Today is my birthday. I’ve lived five-plus decades on this planet. At times, it feels like ten times that. At other times, it feels as if I’m just getting started and don’t know much at all. I have learned a lot of life lessons — some good, some bad, some I seem to have to repeat over and over again, and I still haven’t gotten them right!
One notable mention I’m addressing here has to do with what some call a trigger. For many of us, when someone says something about us that we perceive as negative, we may spend a lot of our limited time on earth fighting it, negating it, worrying if it’s true, fearful of it and its implications. I’m not immune to placing importance on what outsiders say, even if the source isn’t one I value. (That’s one of the things I’m still working on learning to navigate in this life…)
The phrase that’s recently become a trigger for me is that of being called a “lone wolf”; it’s right up there with being told to “tone it down” and being asked “who do you think you are?” (not in a positive sort of way).
In the past year or so, I’ve really stepped up my game in the examination of labels and the consideration of source. I’m realizing that perceptions are just that, and the meanings we assign to things are just that, and that everything has its dark and its light. I’m also stepping into more and more loving what is and ALL of who I am.
In this world today where “culture” oftentimes masks “conformity” and where everyone has an opinion and even worse, everyone seems to feel as if their opinion is the only one that counts, it’s a daily struggle to remember who you are. Who you REALLY are. And to EMBRACE every part of you.
I found this “Code of the Wolf” quite by accident, and, yet, it so spoke to me. Yes, I AM a “lone wolf” if you perceive me as not staying silent when something should be said, or if you believe that a female is only on this planet to be in servitude to others, or if you’re too threatened by someone who will venture into the wilderness to find another way and exhibit true leadership. Going along just to get along or for fear of retaliation has never been my style. We’re seeing what doing so is resulting in worldwide right now. And it’s no way to survive, let alone live.

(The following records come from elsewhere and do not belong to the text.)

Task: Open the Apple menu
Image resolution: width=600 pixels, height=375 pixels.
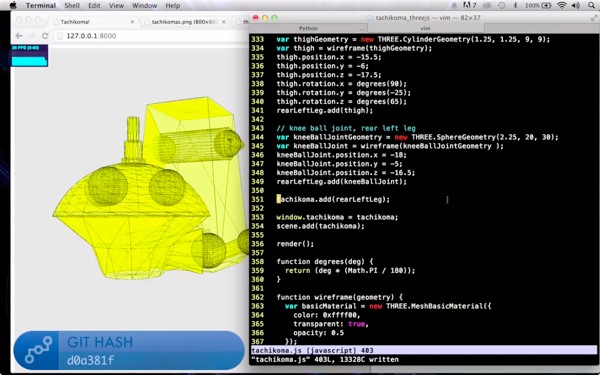Action: [13, 5]
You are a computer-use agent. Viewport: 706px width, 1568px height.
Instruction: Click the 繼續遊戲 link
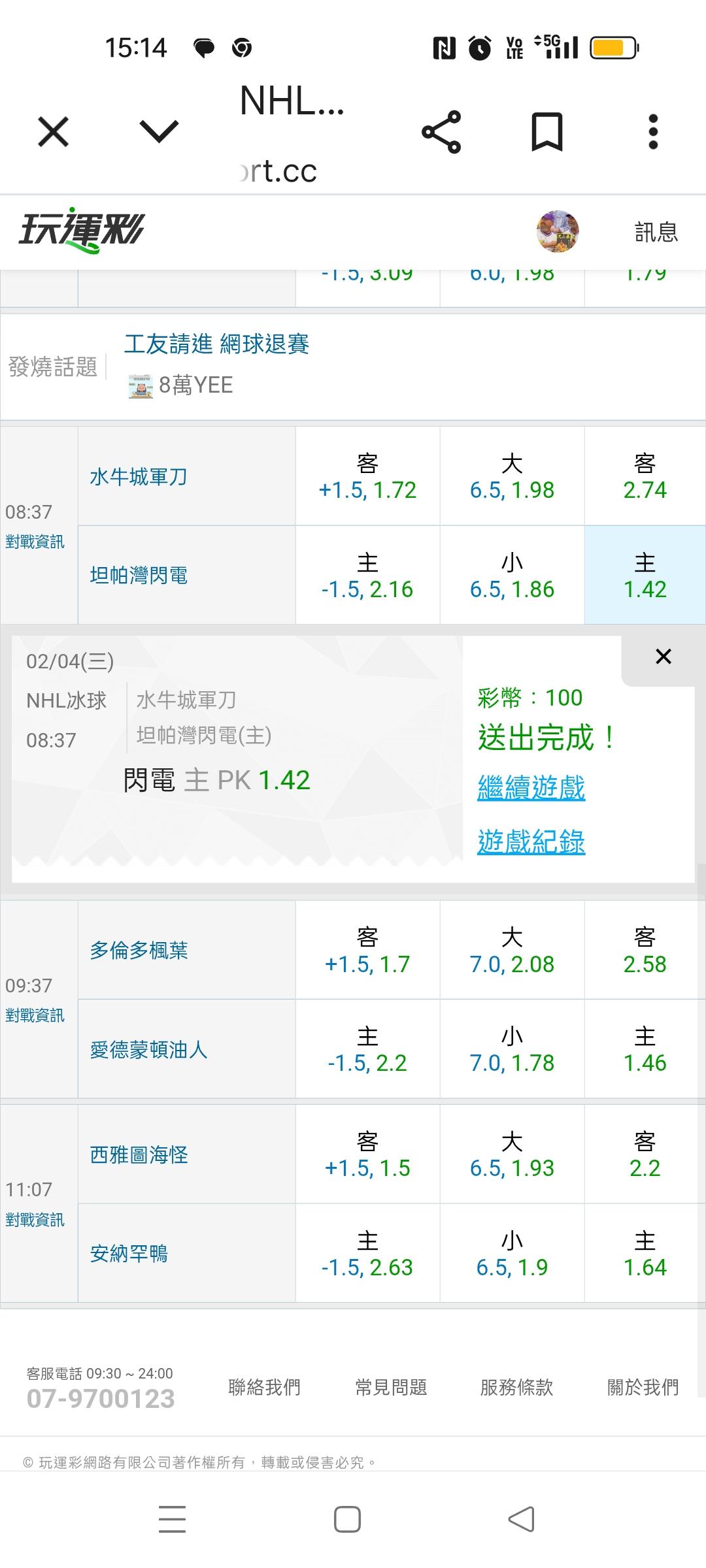coord(531,787)
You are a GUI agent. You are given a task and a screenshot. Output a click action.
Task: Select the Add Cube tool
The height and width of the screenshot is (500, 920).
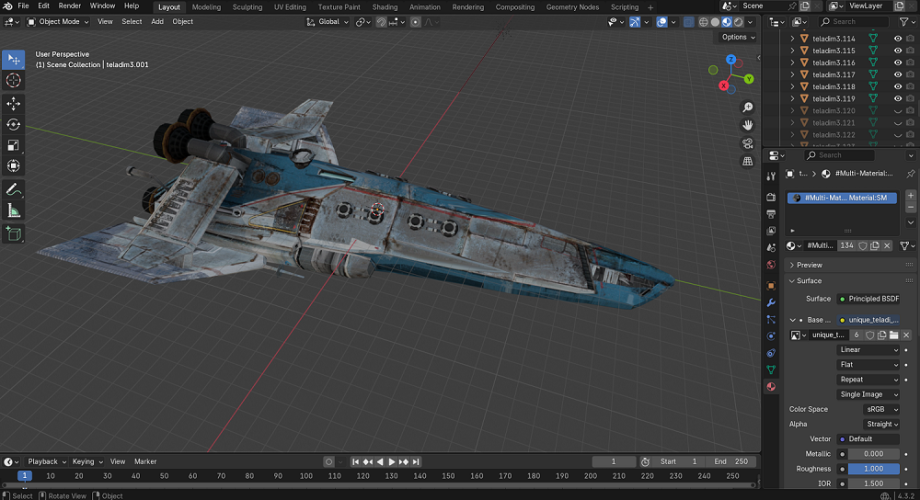coord(14,234)
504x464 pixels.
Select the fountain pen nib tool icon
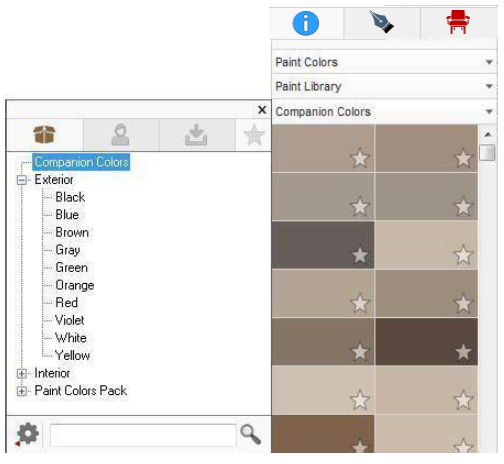coord(381,22)
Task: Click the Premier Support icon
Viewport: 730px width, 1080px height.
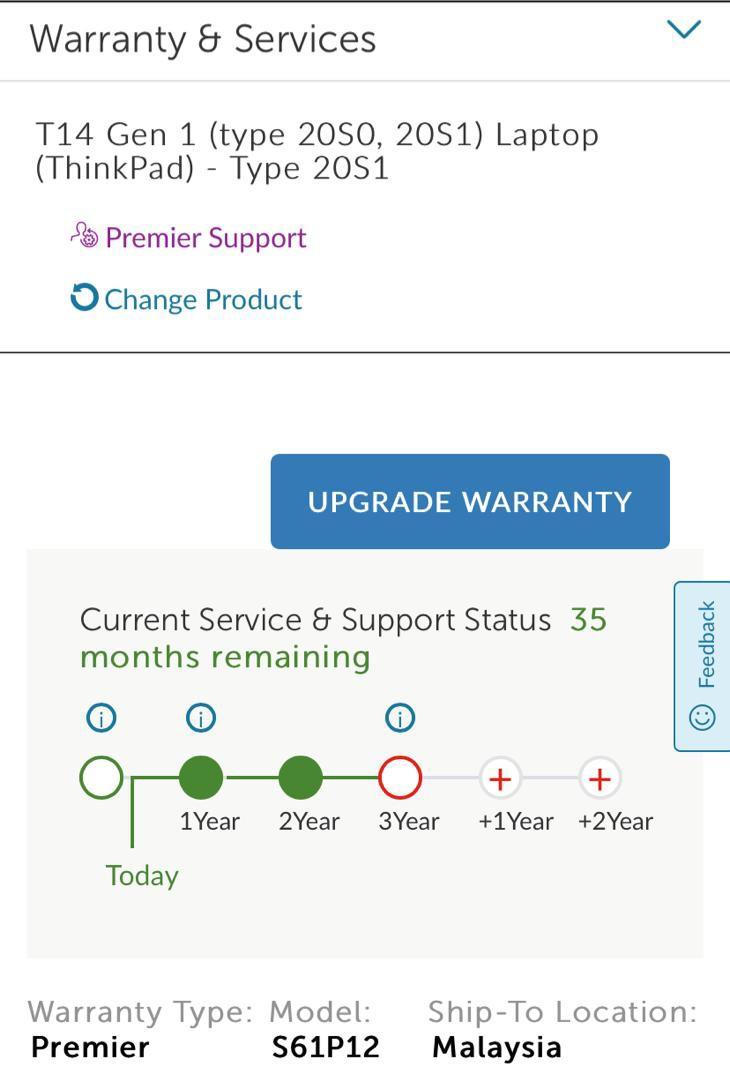Action: pyautogui.click(x=84, y=236)
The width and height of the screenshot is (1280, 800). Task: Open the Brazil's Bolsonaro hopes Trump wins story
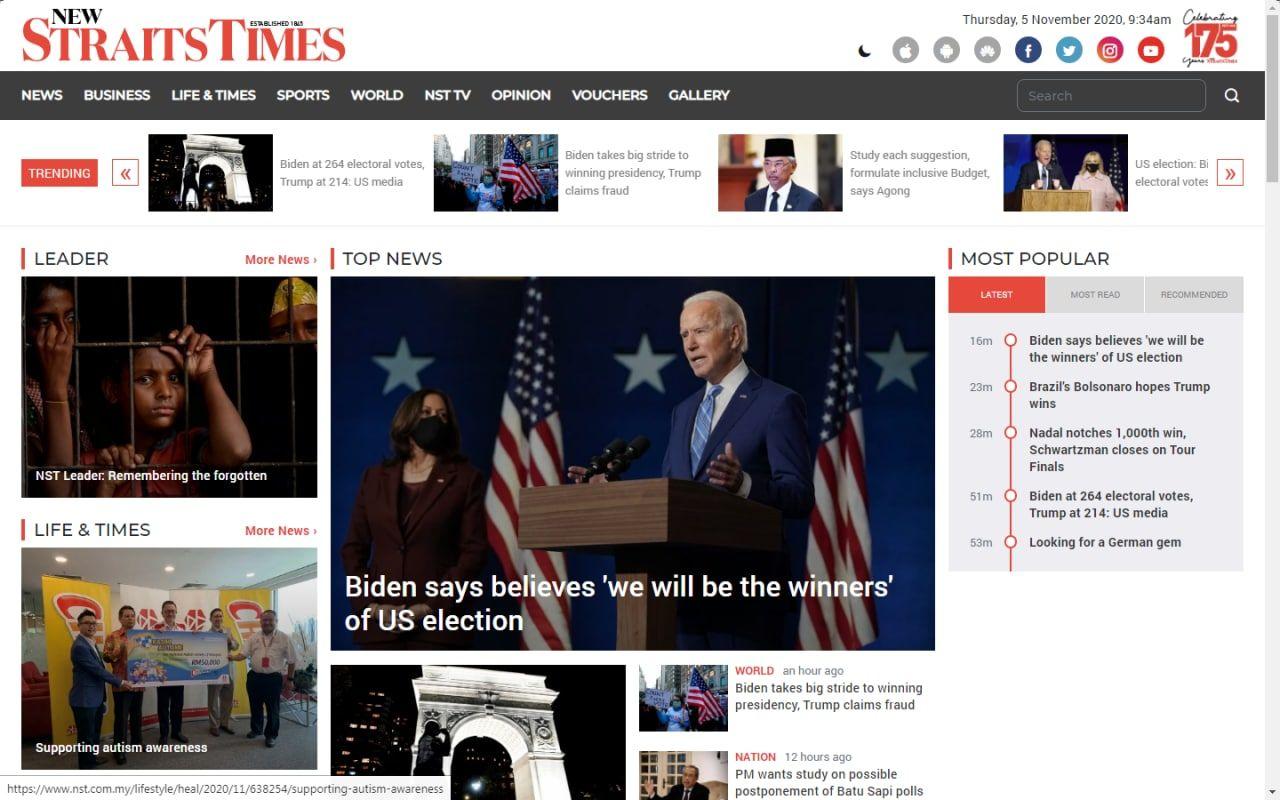pyautogui.click(x=1119, y=395)
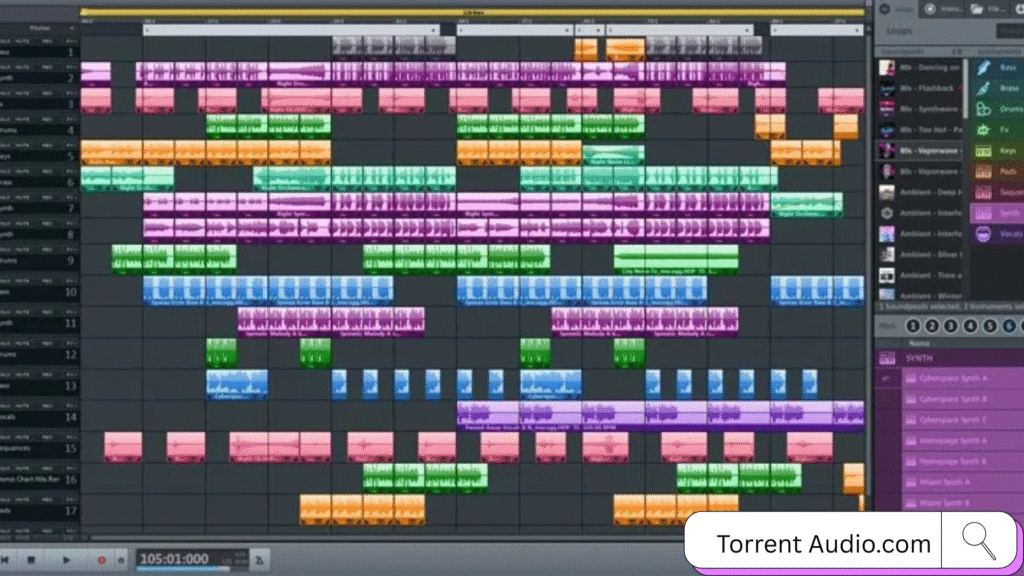Viewport: 1024px width, 576px height.
Task: Choose the Drums instrument icon
Action: pos(985,110)
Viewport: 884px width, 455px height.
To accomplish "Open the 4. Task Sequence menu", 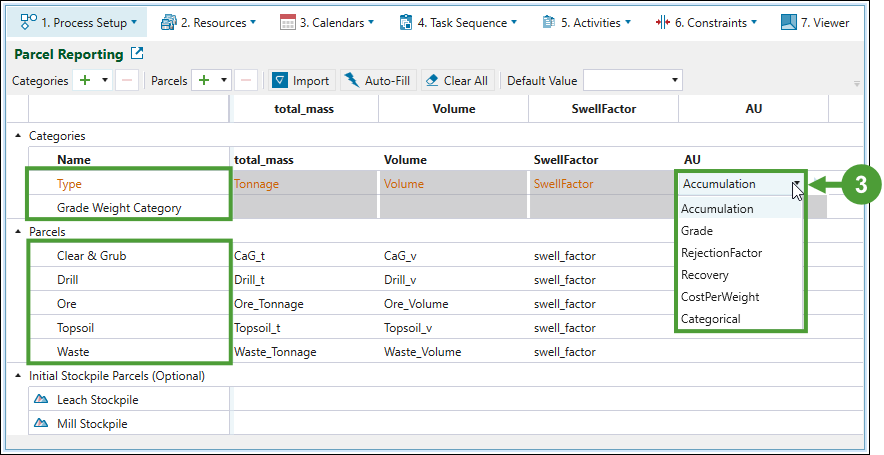I will tap(458, 22).
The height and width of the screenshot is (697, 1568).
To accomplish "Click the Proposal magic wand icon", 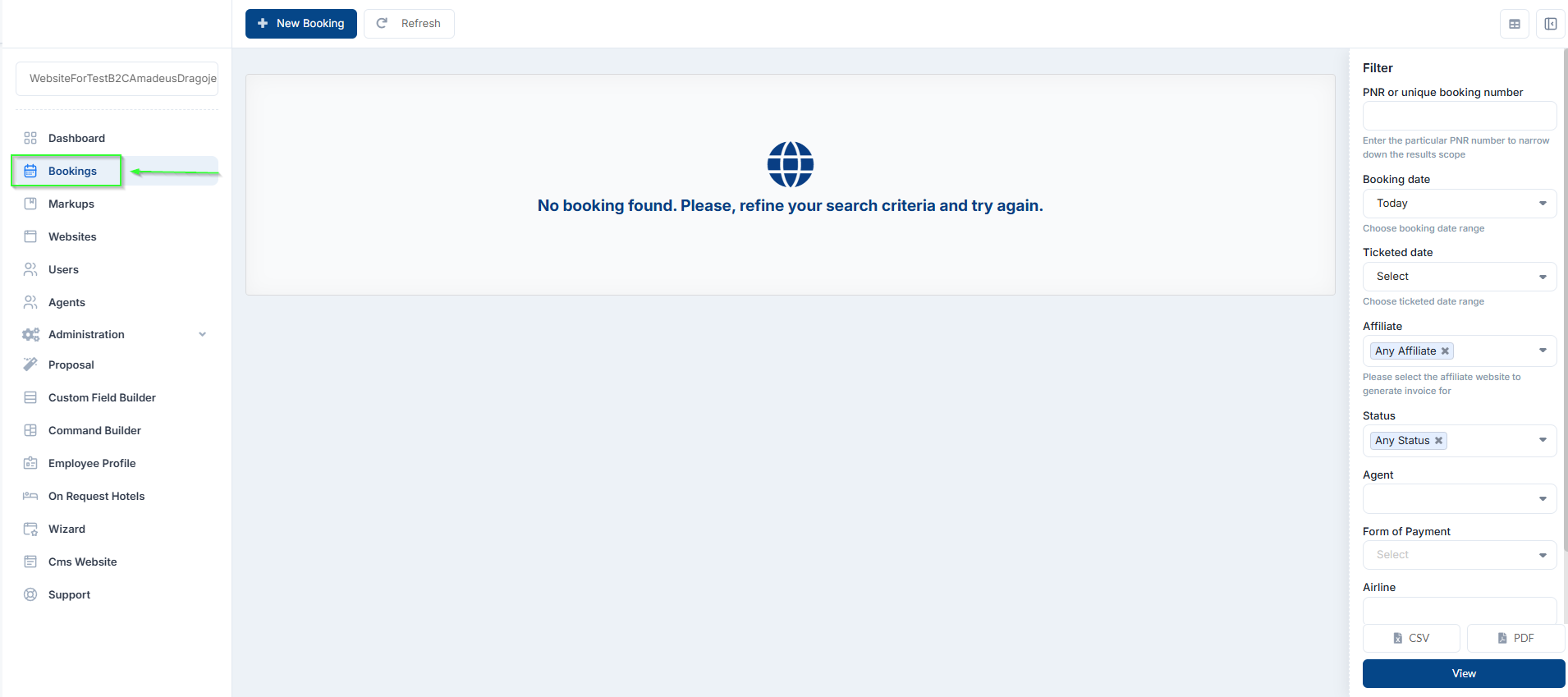I will click(x=30, y=365).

I am a “lone wolf” if that’s the label you need to affix onto me. But know that in my embracing of this role, it’s a badge of honor I accept. In the animal kingdom, lone wolves leave to prevent inbreeding or to go in search of new territory. It’s said that lone wolves don’t remain alone; rather, once they find a pack of their own, they’re much stronger…and far more dangerous than the wolves who never were going to have a chance at being anything other than a follower.
Not to get all preachy here, but the next time anyone tries to label you, consider the source, evaluate every aspect of possible perspective, and embrace everything about the label that fits you while disregarding everything else. If you choose to break from the pack, do it. You’ll be better for it, and the ones you’ve left behind just haven’t the capacity and may never rise to the level at which you already howl.